# Directions:
Copy each of the records below word for word, keeping every line exactly as it stands.

# Records provided:
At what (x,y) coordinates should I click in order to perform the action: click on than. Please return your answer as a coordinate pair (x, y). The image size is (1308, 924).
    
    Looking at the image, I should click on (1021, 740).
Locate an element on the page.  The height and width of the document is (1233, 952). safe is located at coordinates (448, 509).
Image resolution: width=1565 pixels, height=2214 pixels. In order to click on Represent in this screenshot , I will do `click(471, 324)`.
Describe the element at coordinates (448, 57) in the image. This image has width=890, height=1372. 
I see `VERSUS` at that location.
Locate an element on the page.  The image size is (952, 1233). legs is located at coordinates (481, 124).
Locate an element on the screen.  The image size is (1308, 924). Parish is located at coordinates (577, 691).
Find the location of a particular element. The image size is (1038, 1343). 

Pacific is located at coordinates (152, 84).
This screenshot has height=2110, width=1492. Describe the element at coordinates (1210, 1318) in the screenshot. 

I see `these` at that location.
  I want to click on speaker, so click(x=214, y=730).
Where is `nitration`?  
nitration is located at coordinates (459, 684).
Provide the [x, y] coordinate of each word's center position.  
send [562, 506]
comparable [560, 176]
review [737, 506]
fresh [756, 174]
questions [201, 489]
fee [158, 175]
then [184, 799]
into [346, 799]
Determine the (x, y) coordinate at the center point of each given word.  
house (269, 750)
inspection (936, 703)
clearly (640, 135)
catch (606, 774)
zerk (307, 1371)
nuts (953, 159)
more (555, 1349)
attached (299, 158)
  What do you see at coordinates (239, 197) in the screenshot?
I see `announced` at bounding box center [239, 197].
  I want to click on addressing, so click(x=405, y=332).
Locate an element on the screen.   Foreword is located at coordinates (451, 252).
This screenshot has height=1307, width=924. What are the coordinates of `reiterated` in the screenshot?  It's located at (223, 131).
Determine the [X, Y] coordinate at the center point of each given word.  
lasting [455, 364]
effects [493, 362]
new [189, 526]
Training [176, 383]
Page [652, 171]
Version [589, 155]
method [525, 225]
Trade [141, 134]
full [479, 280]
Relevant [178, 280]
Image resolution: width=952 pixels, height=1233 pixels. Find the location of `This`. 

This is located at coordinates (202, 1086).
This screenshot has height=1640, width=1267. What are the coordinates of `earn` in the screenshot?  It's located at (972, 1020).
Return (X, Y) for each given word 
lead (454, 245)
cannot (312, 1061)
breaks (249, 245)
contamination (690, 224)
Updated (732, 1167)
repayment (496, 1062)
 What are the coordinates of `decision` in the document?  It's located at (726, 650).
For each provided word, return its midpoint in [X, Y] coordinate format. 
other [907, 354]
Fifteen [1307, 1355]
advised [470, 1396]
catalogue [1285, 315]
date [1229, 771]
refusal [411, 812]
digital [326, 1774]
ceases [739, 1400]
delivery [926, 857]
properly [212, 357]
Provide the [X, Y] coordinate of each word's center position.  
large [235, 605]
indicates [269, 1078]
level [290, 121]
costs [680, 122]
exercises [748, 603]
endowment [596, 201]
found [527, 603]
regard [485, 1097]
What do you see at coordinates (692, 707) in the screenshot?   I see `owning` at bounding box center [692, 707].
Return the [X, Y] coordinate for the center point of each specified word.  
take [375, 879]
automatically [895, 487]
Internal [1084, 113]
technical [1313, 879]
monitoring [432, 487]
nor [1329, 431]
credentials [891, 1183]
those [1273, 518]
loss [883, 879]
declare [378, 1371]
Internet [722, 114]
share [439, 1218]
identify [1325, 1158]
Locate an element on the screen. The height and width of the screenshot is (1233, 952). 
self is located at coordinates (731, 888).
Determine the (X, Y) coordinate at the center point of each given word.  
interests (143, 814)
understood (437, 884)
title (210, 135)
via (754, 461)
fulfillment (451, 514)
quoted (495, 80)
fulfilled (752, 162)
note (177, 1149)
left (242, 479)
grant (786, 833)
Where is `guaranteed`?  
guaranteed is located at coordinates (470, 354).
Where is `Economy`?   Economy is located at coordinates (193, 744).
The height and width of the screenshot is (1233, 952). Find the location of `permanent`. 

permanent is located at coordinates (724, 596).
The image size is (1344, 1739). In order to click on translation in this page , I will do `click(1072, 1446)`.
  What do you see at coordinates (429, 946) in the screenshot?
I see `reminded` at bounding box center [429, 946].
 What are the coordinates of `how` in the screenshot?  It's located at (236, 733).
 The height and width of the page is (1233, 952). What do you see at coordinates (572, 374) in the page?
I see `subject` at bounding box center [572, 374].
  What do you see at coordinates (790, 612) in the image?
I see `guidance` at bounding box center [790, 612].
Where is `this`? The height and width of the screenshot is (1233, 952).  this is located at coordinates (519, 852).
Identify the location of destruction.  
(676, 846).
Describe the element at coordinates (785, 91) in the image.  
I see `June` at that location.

# Result of the exercise:
At what (x,y) coordinates should I click in order to perform the action: click on than. Please return your answer as a coordinate pair (x, y). The image size is (1308, 924).
    
    Looking at the image, I should click on (1021, 740).
Locate an element on the page.  The height and width of the document is (1233, 952). safe is located at coordinates (448, 509).
Image resolution: width=1565 pixels, height=2214 pixels. In order to click on Represent in this screenshot , I will do `click(471, 324)`.
Describe the element at coordinates (448, 57) in the image. This image has width=890, height=1372. 
I see `VERSUS` at that location.
Locate an element on the page.  The image size is (952, 1233). legs is located at coordinates (481, 124).
Locate an element on the screen.  The image size is (1308, 924). Parish is located at coordinates (577, 691).
Find the location of a particular element. The image size is (1038, 1343). 

Pacific is located at coordinates (152, 84).
This screenshot has height=2110, width=1492. Describe the element at coordinates (1210, 1318) in the screenshot. 

I see `these` at that location.
  I want to click on speaker, so click(x=214, y=730).
Where is `nitration`?  
nitration is located at coordinates (459, 684).
Provide the [x, y] coordinate of each word's center position.  
send [562, 506]
comparable [560, 176]
review [737, 506]
fresh [756, 174]
questions [201, 489]
fee [158, 175]
then [184, 799]
into [346, 799]
Determine the (x, y) coordinate at the center point of each given word.  
house (269, 750)
inspection (936, 703)
clearly (640, 135)
catch (606, 774)
zerk (307, 1371)
nuts (953, 159)
more (555, 1349)
attached (299, 158)
  What do you see at coordinates (239, 197) in the screenshot?
I see `announced` at bounding box center [239, 197].
  I want to click on addressing, so click(x=405, y=332).
Locate an element on the screen.   Foreword is located at coordinates (451, 252).
This screenshot has height=1307, width=924. What are the coordinates of `reiterated` in the screenshot?  It's located at (223, 131).
Determine the [X, Y] coordinate at the center point of each given word.  
lasting [455, 364]
effects [493, 362]
new [189, 526]
Training [176, 383]
Page [652, 171]
Version [589, 155]
method [525, 225]
Trade [141, 134]
full [479, 280]
Relevant [178, 280]
Image resolution: width=952 pixels, height=1233 pixels. Find the location of `This`. 

This is located at coordinates (202, 1086).
This screenshot has height=1640, width=1267. What are the coordinates of `earn` in the screenshot?  It's located at (972, 1020).
Return (X, Y) for each given word 
lead (454, 245)
cannot (312, 1061)
breaks (249, 245)
contamination (690, 224)
Updated (732, 1167)
repayment (496, 1062)
 What are the coordinates of `decision` in the document?  It's located at (726, 650).
For each provided word, return its midpoint in [X, Y] coordinate format. 
other [907, 354]
Fifteen [1307, 1355]
advised [470, 1396]
catalogue [1285, 315]
date [1229, 771]
refusal [411, 812]
digital [326, 1774]
ceases [739, 1400]
delivery [926, 857]
properly [212, 357]
Provide the [X, Y] coordinate of each word's center position.  
large [235, 605]
indicates [269, 1078]
level [290, 121]
costs [680, 122]
exercises [748, 603]
endowment [596, 201]
found [527, 603]
regard [485, 1097]
What do you see at coordinates (692, 707) in the screenshot?   I see `owning` at bounding box center [692, 707].
Return the [X, Y] coordinate for the center point of each specified word.  
take [375, 879]
automatically [895, 487]
Internal [1084, 113]
technical [1313, 879]
monitoring [432, 487]
nor [1329, 431]
credentials [891, 1183]
those [1273, 518]
loss [883, 879]
declare [378, 1371]
Internet [722, 114]
share [439, 1218]
identify [1325, 1158]
Locate an element on the screen. The height and width of the screenshot is (1233, 952). 
self is located at coordinates (731, 888).
Determine the (X, Y) coordinate at the center point of each given word.  
interests (143, 814)
understood (437, 884)
title (210, 135)
via (754, 461)
fulfillment (451, 514)
quoted (495, 80)
fulfilled (752, 162)
note (177, 1149)
left (242, 479)
grant (786, 833)
Where is `guaranteed`?  
guaranteed is located at coordinates (470, 354).
Where is `Economy`?   Economy is located at coordinates (193, 744).
The height and width of the screenshot is (1233, 952). Find the location of `permanent`. 

permanent is located at coordinates (724, 596).
The image size is (1344, 1739). In order to click on translation in this page , I will do `click(1072, 1446)`.
  What do you see at coordinates (429, 946) in the screenshot?
I see `reminded` at bounding box center [429, 946].
 What are the coordinates of `how` in the screenshot?  It's located at (236, 733).
 The height and width of the page is (1233, 952). What do you see at coordinates (572, 374) in the page?
I see `subject` at bounding box center [572, 374].
  What do you see at coordinates (790, 612) in the image?
I see `guidance` at bounding box center [790, 612].
Where is `this`? The height and width of the screenshot is (1233, 952).  this is located at coordinates (519, 852).
Identify the location of destruction.  
(676, 846).
Describe the element at coordinates (785, 91) in the image.  
I see `June` at that location.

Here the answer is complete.